──────── Records supplied

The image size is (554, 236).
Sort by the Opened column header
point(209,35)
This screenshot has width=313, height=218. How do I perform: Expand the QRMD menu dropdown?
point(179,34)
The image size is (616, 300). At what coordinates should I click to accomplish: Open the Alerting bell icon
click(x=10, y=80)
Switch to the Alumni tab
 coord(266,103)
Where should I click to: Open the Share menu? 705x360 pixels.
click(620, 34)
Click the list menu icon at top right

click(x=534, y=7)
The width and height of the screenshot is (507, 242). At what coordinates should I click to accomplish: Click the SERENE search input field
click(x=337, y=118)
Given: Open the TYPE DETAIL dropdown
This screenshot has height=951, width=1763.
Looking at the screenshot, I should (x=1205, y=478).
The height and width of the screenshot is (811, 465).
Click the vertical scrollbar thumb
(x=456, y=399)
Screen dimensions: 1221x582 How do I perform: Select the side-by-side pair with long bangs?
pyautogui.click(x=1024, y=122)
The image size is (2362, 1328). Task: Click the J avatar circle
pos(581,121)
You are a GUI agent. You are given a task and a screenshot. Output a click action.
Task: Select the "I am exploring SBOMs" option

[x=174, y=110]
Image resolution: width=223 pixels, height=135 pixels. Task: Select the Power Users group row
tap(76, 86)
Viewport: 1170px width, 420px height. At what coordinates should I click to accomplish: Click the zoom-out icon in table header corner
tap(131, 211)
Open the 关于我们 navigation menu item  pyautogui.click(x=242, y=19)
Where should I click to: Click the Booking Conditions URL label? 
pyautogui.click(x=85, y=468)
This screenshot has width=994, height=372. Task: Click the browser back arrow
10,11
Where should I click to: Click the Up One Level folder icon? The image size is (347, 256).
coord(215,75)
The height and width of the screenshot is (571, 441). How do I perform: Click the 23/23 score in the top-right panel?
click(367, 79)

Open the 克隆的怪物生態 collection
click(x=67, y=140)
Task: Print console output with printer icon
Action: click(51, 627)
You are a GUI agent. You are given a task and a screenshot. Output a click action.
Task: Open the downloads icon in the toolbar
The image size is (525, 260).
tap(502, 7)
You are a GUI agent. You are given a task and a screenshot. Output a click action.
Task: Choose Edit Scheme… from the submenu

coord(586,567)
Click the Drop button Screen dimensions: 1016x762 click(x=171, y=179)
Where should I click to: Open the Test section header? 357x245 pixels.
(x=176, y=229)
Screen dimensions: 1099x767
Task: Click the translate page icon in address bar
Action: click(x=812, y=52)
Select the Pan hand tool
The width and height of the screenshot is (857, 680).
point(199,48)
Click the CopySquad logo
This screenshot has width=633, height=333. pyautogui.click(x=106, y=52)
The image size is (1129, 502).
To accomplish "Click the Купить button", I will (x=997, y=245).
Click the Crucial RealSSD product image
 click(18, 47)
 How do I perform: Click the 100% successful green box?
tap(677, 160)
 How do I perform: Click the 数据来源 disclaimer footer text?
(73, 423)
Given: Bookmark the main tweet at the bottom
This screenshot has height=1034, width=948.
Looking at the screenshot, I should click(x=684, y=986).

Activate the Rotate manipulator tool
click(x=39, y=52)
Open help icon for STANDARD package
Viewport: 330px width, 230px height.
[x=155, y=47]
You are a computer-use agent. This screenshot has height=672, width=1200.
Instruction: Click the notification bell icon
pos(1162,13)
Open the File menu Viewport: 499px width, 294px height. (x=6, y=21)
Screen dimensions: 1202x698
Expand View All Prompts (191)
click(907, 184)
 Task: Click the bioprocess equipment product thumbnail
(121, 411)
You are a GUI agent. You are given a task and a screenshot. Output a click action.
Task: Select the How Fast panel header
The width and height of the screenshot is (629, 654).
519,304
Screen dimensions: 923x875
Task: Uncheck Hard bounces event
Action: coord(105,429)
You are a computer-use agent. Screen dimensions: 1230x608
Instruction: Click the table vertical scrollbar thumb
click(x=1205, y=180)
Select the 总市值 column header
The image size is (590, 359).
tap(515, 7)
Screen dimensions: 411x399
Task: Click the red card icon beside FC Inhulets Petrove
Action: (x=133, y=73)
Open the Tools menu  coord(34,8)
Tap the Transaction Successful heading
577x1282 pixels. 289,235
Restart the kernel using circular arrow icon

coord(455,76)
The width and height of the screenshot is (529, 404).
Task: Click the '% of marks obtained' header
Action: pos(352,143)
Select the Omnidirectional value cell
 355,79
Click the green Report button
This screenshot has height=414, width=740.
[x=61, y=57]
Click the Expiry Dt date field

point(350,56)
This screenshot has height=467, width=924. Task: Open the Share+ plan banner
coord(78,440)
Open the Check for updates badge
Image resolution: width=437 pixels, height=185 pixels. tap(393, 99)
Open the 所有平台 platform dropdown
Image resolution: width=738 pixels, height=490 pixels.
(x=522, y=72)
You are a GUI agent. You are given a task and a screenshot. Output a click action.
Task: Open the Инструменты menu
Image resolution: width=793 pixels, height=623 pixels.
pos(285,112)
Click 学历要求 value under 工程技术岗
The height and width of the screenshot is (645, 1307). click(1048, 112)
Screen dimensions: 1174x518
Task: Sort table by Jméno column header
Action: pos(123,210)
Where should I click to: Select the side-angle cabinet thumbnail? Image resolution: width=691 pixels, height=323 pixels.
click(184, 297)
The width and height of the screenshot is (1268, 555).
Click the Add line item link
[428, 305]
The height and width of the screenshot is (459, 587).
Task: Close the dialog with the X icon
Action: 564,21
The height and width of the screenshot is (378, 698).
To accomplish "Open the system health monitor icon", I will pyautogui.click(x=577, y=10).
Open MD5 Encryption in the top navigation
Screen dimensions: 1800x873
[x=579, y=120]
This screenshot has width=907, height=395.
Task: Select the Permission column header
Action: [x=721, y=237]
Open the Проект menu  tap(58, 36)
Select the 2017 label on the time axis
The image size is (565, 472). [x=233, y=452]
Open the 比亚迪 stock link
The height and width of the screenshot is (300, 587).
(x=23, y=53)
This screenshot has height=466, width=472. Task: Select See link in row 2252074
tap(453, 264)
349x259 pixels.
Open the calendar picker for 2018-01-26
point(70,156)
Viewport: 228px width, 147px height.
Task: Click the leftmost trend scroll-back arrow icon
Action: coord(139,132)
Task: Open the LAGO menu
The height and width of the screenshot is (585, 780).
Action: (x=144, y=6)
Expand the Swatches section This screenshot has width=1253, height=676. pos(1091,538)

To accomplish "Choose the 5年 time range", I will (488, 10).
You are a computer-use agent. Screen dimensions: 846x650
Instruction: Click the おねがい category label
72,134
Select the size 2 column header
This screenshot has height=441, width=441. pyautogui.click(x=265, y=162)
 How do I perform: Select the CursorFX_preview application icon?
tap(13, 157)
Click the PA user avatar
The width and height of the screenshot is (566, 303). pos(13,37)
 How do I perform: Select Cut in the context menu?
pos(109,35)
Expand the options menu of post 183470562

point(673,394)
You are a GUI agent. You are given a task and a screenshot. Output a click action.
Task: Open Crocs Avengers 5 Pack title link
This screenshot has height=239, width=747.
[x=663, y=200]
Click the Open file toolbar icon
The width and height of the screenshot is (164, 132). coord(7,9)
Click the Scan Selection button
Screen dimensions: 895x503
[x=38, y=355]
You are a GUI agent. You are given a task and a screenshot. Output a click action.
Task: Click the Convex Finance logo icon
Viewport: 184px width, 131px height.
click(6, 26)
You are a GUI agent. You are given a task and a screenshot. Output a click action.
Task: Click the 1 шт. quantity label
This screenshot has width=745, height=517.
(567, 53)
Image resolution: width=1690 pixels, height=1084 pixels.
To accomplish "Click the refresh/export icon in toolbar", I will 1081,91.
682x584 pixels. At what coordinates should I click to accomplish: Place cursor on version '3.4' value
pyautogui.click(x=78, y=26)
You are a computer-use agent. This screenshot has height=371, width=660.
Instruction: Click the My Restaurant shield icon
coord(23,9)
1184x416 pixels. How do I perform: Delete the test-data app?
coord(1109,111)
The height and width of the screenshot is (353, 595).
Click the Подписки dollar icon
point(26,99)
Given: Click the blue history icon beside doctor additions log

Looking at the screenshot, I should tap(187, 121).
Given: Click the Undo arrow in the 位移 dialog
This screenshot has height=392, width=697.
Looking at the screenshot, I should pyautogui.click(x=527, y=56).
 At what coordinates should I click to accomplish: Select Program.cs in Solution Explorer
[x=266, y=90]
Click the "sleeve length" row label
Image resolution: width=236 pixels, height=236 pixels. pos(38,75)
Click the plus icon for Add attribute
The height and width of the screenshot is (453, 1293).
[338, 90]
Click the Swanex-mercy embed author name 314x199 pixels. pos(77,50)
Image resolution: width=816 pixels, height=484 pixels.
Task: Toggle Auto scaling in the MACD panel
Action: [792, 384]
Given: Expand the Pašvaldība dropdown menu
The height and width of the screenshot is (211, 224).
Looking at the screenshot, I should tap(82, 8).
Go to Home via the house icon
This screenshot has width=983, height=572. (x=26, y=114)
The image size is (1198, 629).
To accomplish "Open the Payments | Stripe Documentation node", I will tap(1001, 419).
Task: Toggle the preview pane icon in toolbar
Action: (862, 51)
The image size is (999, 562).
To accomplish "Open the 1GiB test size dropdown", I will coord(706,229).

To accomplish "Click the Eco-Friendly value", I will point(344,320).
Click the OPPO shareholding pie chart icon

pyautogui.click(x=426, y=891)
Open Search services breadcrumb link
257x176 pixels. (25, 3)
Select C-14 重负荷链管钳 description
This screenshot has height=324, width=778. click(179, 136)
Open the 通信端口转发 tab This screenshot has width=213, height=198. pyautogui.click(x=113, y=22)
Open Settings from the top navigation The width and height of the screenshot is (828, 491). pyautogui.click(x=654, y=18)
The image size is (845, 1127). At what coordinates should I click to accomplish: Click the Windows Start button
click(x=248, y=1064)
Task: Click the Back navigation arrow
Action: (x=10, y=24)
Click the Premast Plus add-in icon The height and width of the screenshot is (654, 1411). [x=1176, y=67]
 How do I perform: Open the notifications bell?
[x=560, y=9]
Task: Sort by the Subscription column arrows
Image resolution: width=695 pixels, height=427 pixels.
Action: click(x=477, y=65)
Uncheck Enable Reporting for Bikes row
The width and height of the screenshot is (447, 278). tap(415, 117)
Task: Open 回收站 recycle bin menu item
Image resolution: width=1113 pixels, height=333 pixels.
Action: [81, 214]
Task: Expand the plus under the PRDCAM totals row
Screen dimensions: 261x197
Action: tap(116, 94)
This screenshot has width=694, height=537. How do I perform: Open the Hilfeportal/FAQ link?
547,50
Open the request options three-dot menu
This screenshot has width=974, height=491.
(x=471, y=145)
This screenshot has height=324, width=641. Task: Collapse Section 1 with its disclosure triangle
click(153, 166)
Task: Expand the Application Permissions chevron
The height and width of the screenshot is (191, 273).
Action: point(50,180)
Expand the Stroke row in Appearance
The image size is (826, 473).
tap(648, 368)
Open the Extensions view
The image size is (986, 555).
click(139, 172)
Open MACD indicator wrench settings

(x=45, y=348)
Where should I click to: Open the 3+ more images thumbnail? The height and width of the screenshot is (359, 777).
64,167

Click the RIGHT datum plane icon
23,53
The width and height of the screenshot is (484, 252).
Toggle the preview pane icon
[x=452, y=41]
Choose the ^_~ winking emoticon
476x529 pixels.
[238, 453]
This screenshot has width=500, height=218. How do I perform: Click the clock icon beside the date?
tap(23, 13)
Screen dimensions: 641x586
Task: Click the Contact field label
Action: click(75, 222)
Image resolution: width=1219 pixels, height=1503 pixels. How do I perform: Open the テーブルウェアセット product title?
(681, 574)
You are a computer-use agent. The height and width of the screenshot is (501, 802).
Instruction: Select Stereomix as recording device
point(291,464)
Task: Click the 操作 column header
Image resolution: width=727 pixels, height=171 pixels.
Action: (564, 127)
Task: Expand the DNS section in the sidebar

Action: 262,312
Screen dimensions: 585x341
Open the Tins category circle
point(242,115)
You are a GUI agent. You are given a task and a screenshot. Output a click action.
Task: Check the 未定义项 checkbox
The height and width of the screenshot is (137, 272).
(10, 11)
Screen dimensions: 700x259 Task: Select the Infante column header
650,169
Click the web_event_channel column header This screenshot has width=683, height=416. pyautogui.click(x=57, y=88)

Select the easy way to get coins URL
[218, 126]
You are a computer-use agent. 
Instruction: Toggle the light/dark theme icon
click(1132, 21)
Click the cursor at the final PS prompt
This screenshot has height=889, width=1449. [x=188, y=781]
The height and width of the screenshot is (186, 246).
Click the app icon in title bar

────────────────

→ Exercise details
Each line in the listing that contains "computer" should be returned.

→ Written response
You are a computer-use agent. This screenshot has height=672, width=1200.
You are a computer-use agent. Screen dimensions: 1230x608
You are a computer-use agent. Screen dimensions: 846x650
You are a computer-use agent. This screenshot has height=371, width=660.
You are a computer-use agent. The height and width of the screenshot is (501, 802).
You are a computer-use agent. 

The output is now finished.